Thursday, March 26, 2026

Friday, March 17, 2023

 Friday, March 17, 2023

I was awake by 2:30 am. I did my in-bed exercises and fell asleep. I could have gotten up when the alarm went off at 5:30, but I didn’t. I figured I’d doze a bit. It was 7:30 when I finally got up. Mama K arranged for me to meet with fourth-grade K at 8:20. I could only do a short walk if I wanted to be home in time. I fed Elsa and checked I had the file I would need for K on the computer before we left. I made it home in time. I got some chips and a cup of water and headed for the library. I texted Mama K, telling her I had signed in. There was no response by 8:20, so I called. She had decided to leave early; she would call her older daughter and have her sign K in.

   I worked on comprehension with K. Last week, his problem was he didn’t use the material at all but tried to figure everything out without referring to the passage. Today, he completely depended on the passage, quoting what it said and not using his own words to answer the question. I hope it’s a step in the right direction. I also discovered that he has weak conscious decoding skills. He read transportation as transporting, and he couldn’t figure out valve or albatross for love or money- back to the drawing board. I have to review his decoding skills.

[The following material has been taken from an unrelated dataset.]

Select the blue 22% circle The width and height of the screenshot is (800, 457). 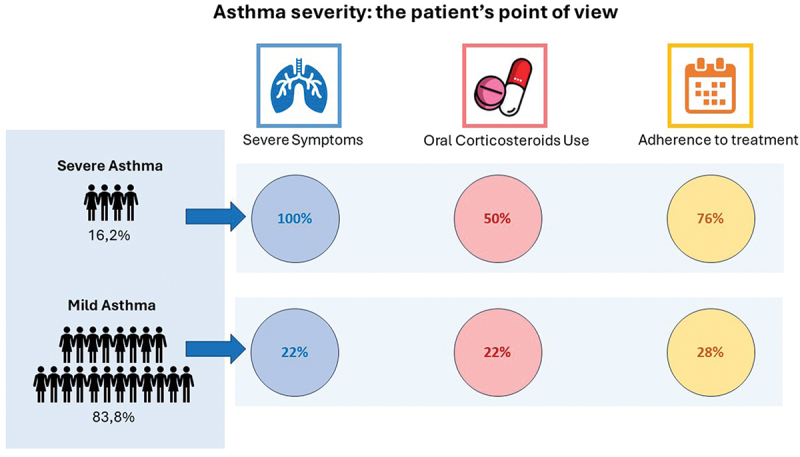(294, 352)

  Ben, who glued the granite plaques onto the cement wedges, called and asked if he could stop by and drop off the invoice. He was charging me for materials. I came to $139.09. This is the last payment for the gravesite. I haven’t calculated the cost, but I’m sure it didn’t come to more than $3,000 for both headstones. Done! No one else has to think about it.

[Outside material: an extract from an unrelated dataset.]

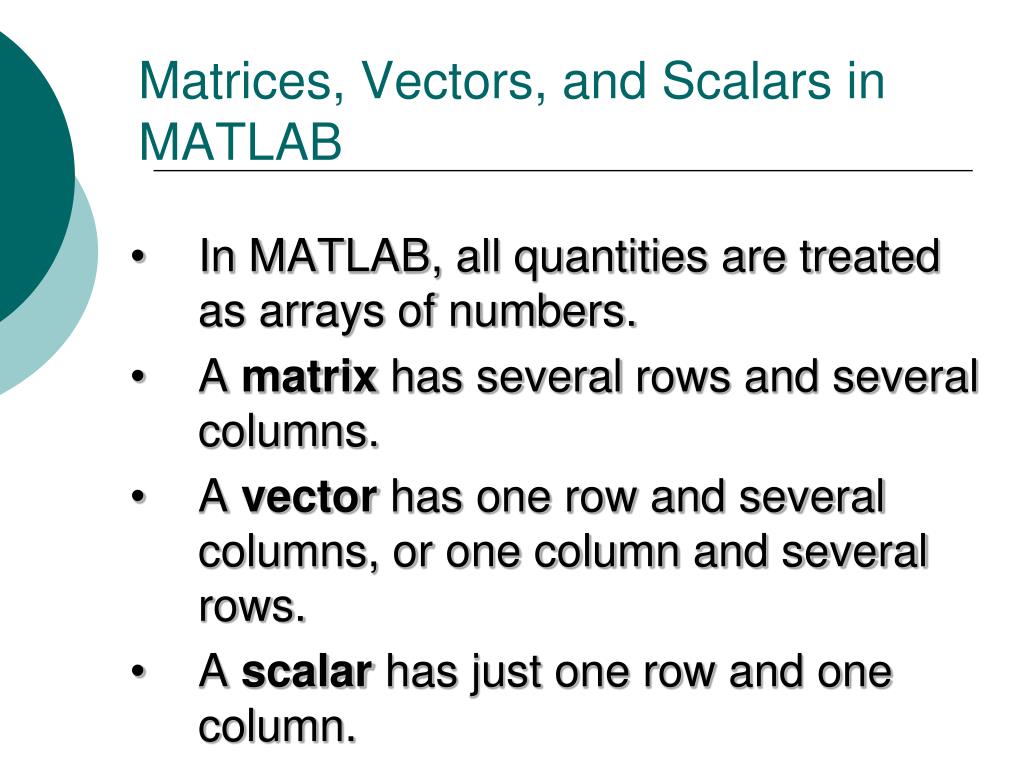Image resolution: width=1024 pixels, height=768 pixels.
Task: Click the word MATLAB in the title
Action: [x=240, y=142]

  I had Shelly at ten. I remembered the time change. Instead of a five-hour difference, there was now a six-hour one. I love living in a state that does not do seasonal time changes. I had a car accident every spring. I understand I’m not alone. We worked on my sadness. My heart is heavy.

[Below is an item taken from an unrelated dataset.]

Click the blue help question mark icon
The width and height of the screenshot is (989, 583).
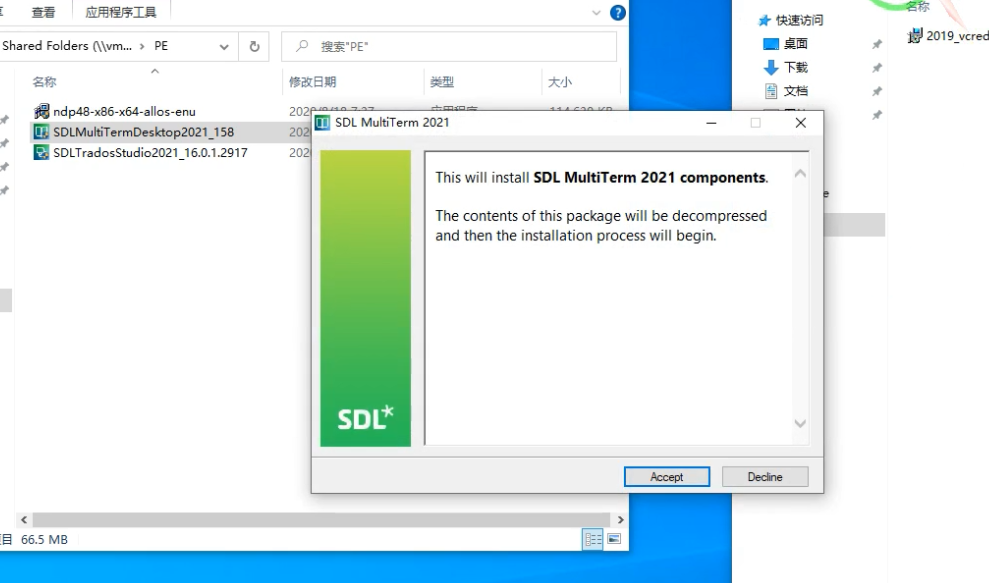click(618, 14)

  I asked Jean, my Hanai sister, if she liked jazz. I wanted to recommend Samara Joy to her. No, she didn’t. I called today to check if she liked Ella Fitzgerald and Sarah Vaughn. Nope. Holy cow! Samara Joy has an incredible voice and sings the American Song Book. Listening to Joy makes me appreciate Ella Fitzgerald’s voice even more. I just took her for granted. Nonetheless, we had a nice long chat. I love talking to her.

 Today, I worked on Phase II w with Adolescent D. Last time, I discovered he didn’t try to hold the letters in his short-term memory before writing them. I limited the number of letters I gave him to three or four. I dictated the letters; he repeated them. Then he wrote them and read what he wrote to me. Writing dictated letters is a challenge to short-term memory. I was surprised that he could do that. Either there has been an improvement, or he never had a problem in the first place but was using the wrong parts of his brain.

 I had a Zoom session with Jana. She had a new student and wanted my advice. I asked how she was doing in her new job. She said she loved it, and her new student was a child from her old job, where she wasn’t very happy. She has to teach math primarily at her new job. Her old job mainly was childminding and some opportunities to teach reading.

 We talked about abstract versus concrete concepts. Math moves through the full range. Some students are good at concrete math and can handle abstract algorithms but don’t understand the relationship between the two. They cannot solve word problems or use math in real-life situations.  

  She talked about problems in teaching long division. I show her math dancing for division. Sorry, I’m not good enough to recreate it here. I’ll try to talk you through it. The four math operations, addition, subtraction, multiplication, and division, involve steps. There is a sequence of moves. Realizing that I made plaques for the numbers in a division problem large enough for students to step on. I laid them on the floor and walked them through the steps. (They’re called steps for a reason.) Let’s take the problem 7 divided by 2.

 Most of the steps in division are a 1-2-3 rhythm. That pattern is repeated over and over.

  1. 7 divided by two is 3. 2) 3 times 2 is 6. 3) 6 from 7 is 1. 4) 1 is smaller than 2. You touch each number as you say it. It is a physical activity. If you watch adults doing division, you can see their hand moving from one position to the next.